Looks like the non-IO run is just the timestep reducing.
Fixed the bugs, so its just an IO issue. Looking at the profile was not clear to me what could be causing the issue, the number of tasks are so high its hard to see, though its very clear the time between copy_task
increases.
Ok - so this seems specific to the HDF5 implementation we have. Notably, just some simple output:
var filename = [rawstring](regentlib.c.malloc(1024))
format.snprint(filename, 1024, "file{}.txt", step);
var file = c.fopen(filename, "w+");
for part in [neighbour_init.padded_particle_array] do
if [neighbour_init.padded_particle_array][part].neighbour_part_space._valid then
format.fprintln(file, "{} {} {} {} ", [neighbour_init.padded_particle_array][part].core_part_space.pos_x,
[neighbour_init.padded_particle_array][part].core_part_space.pos_y,
[neighbour_init.padded_particle_array][part].core_part_space.pos_z,
[neighbour_init.padded_particle_array][part].rho)
end
end
c.fclose(file);
regentlib.c.free(filename)
Has little to no cost associated with it (as I'd expect)
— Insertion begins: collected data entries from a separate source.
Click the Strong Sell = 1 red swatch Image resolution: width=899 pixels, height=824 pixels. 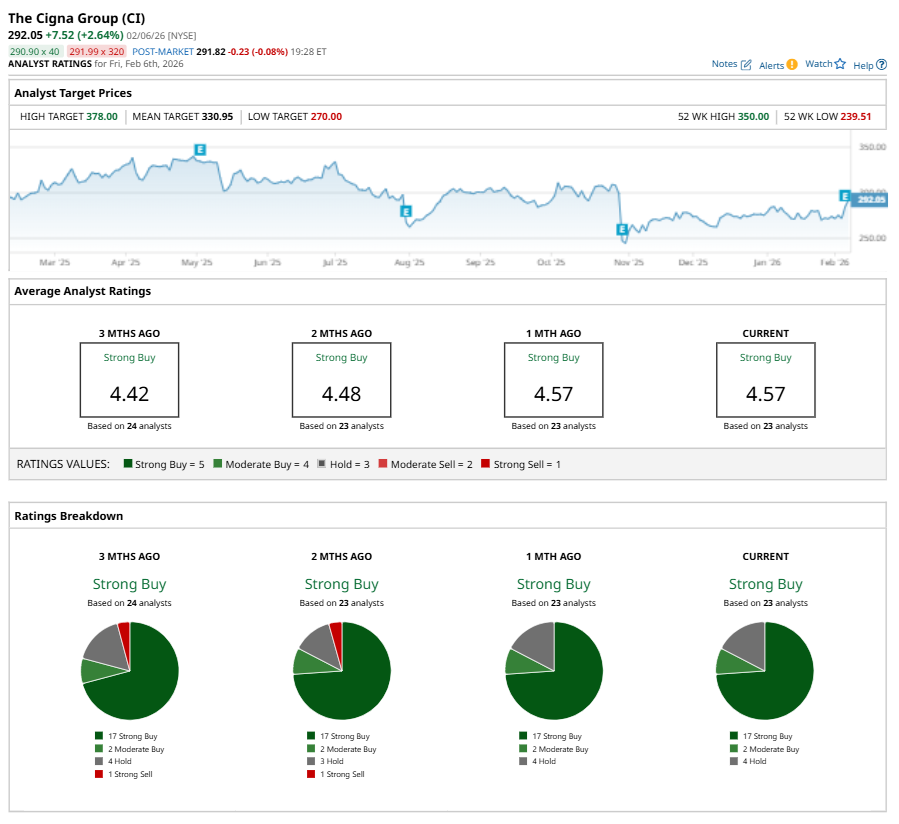coord(486,464)
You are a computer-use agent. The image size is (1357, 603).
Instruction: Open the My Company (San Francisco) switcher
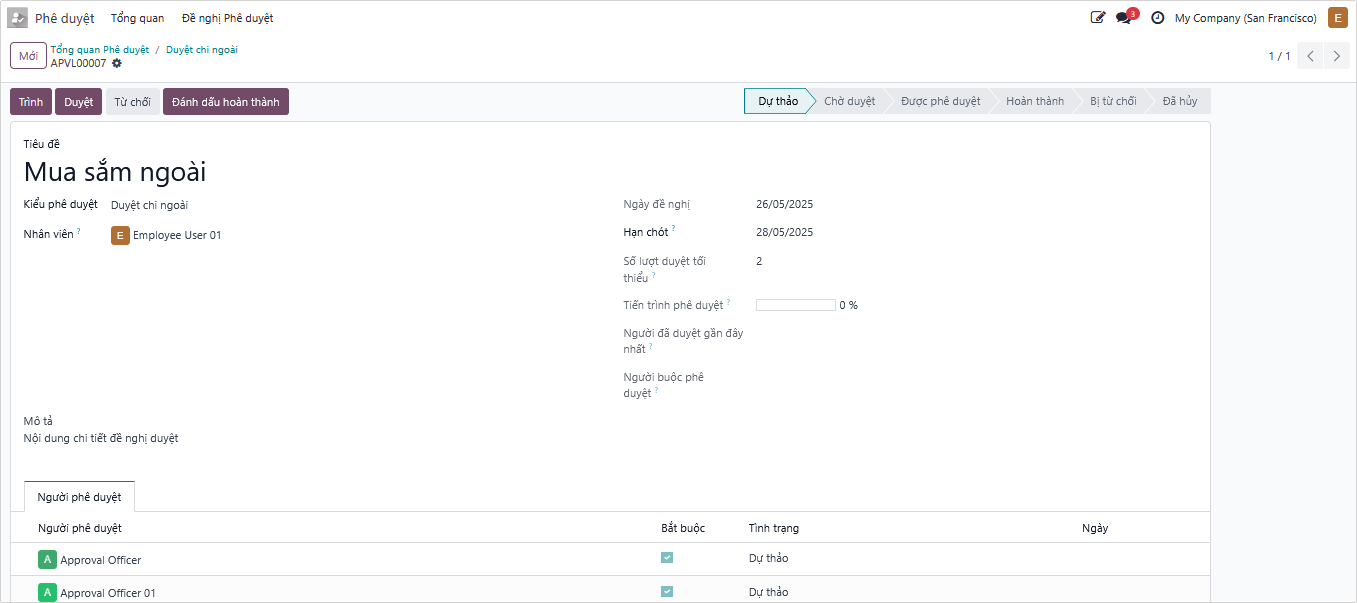pos(1245,18)
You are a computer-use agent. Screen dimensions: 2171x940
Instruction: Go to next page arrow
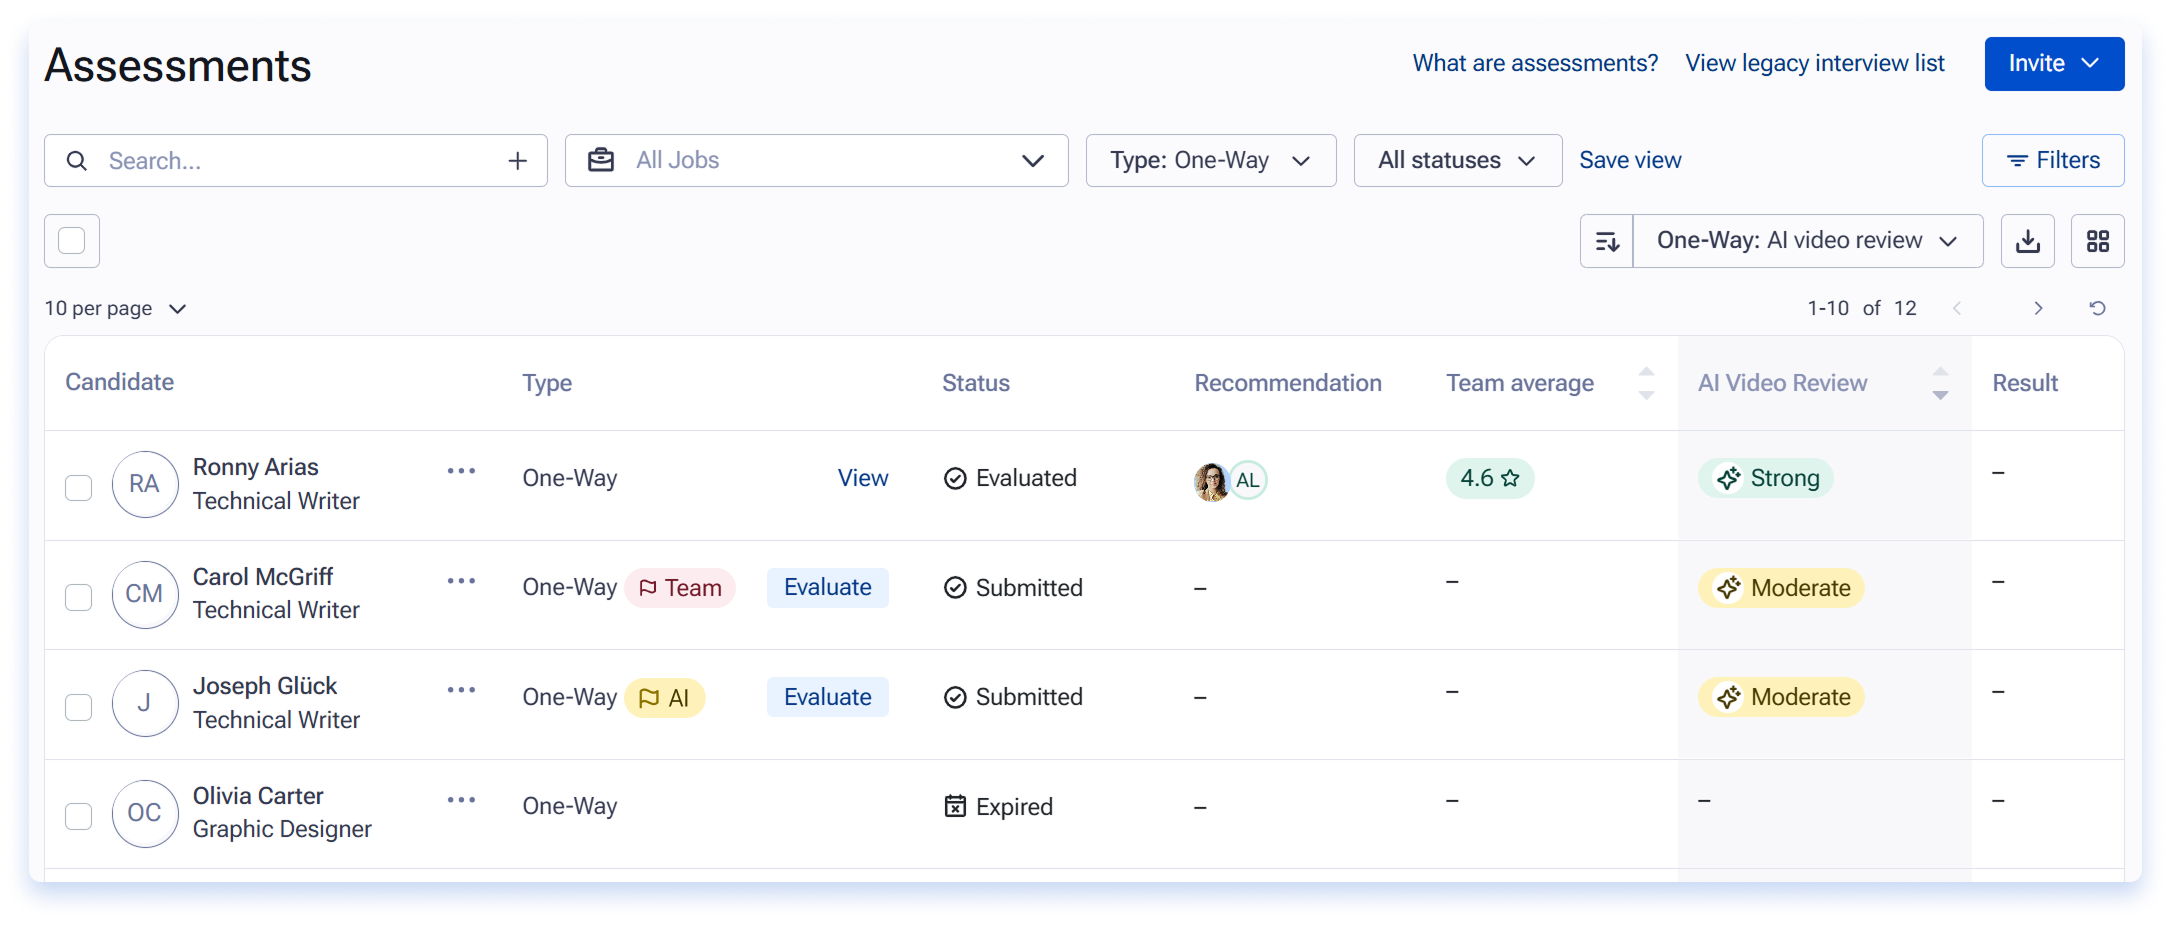[x=2037, y=308]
My guess its to do with creating/deleting the regions used for the HDF5 transfers.
My previous guess appears to be wrong, however this region creation is removed as of f3cef89c114d0546fae88b2ece6ec00f606729df
Ok, so the problem is not running the attach/detach code in an inner
task. If I create a standalone inner task and adjust the code to be run in that then it works fine. The difficulty is that at the moment I'm not sure how to generate tasks which have demands etc.
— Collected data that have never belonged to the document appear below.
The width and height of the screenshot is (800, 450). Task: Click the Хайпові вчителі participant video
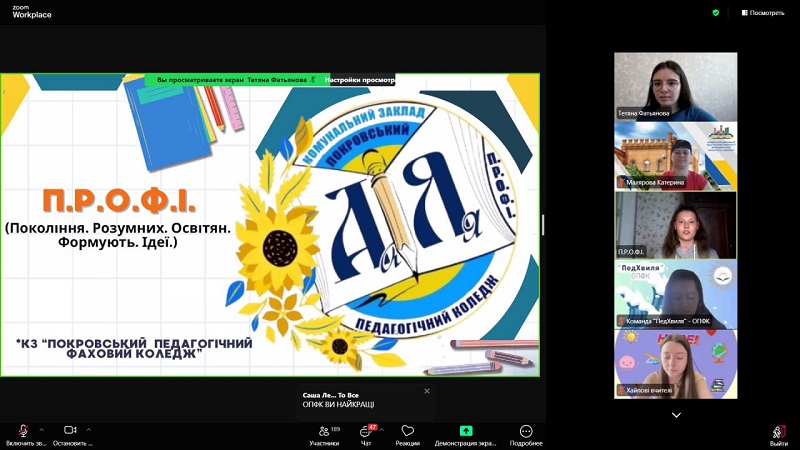675,363
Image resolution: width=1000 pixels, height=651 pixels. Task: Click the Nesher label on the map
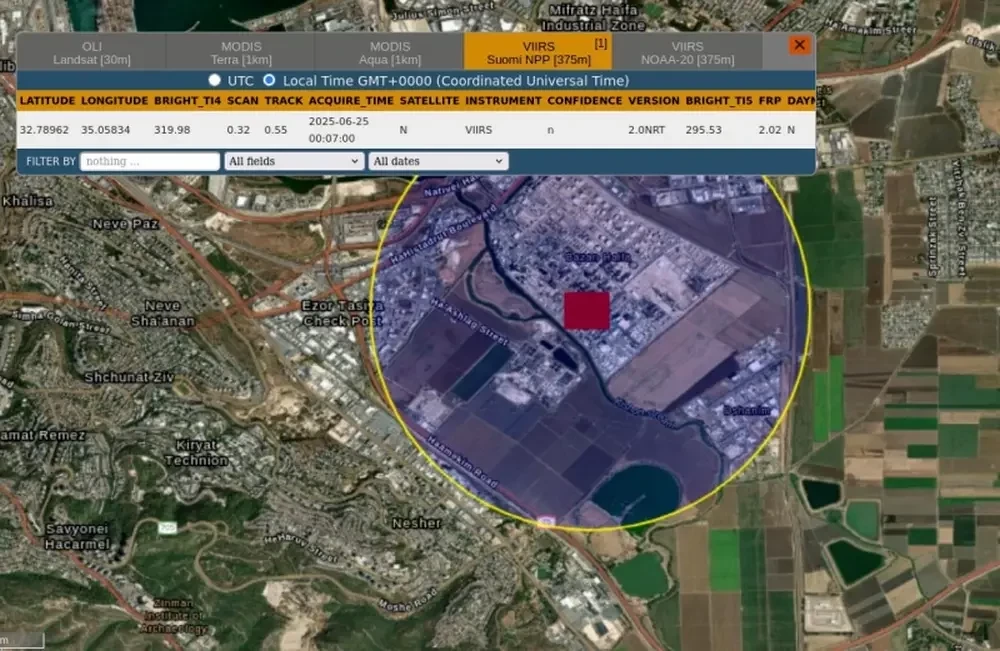click(x=416, y=523)
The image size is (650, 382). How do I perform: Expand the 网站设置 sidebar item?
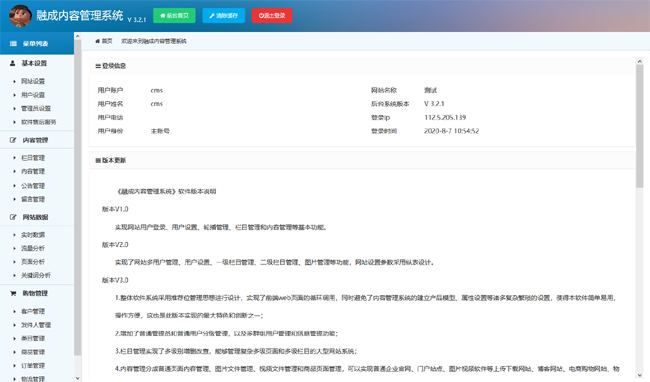(x=33, y=81)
Fixed, PR coming imminently
Using the IO module seems to cause a significant loss of performance vs performing no IO on single core. Notably, the longer the duration of the run, the more the apparent the degredation.
Without file output:
Each 0.001s sim time takes ~4s real time.
With file output:
Of course there's overhead for creating and writing to the file, but this looks like some sort of leak as opposed to anything else.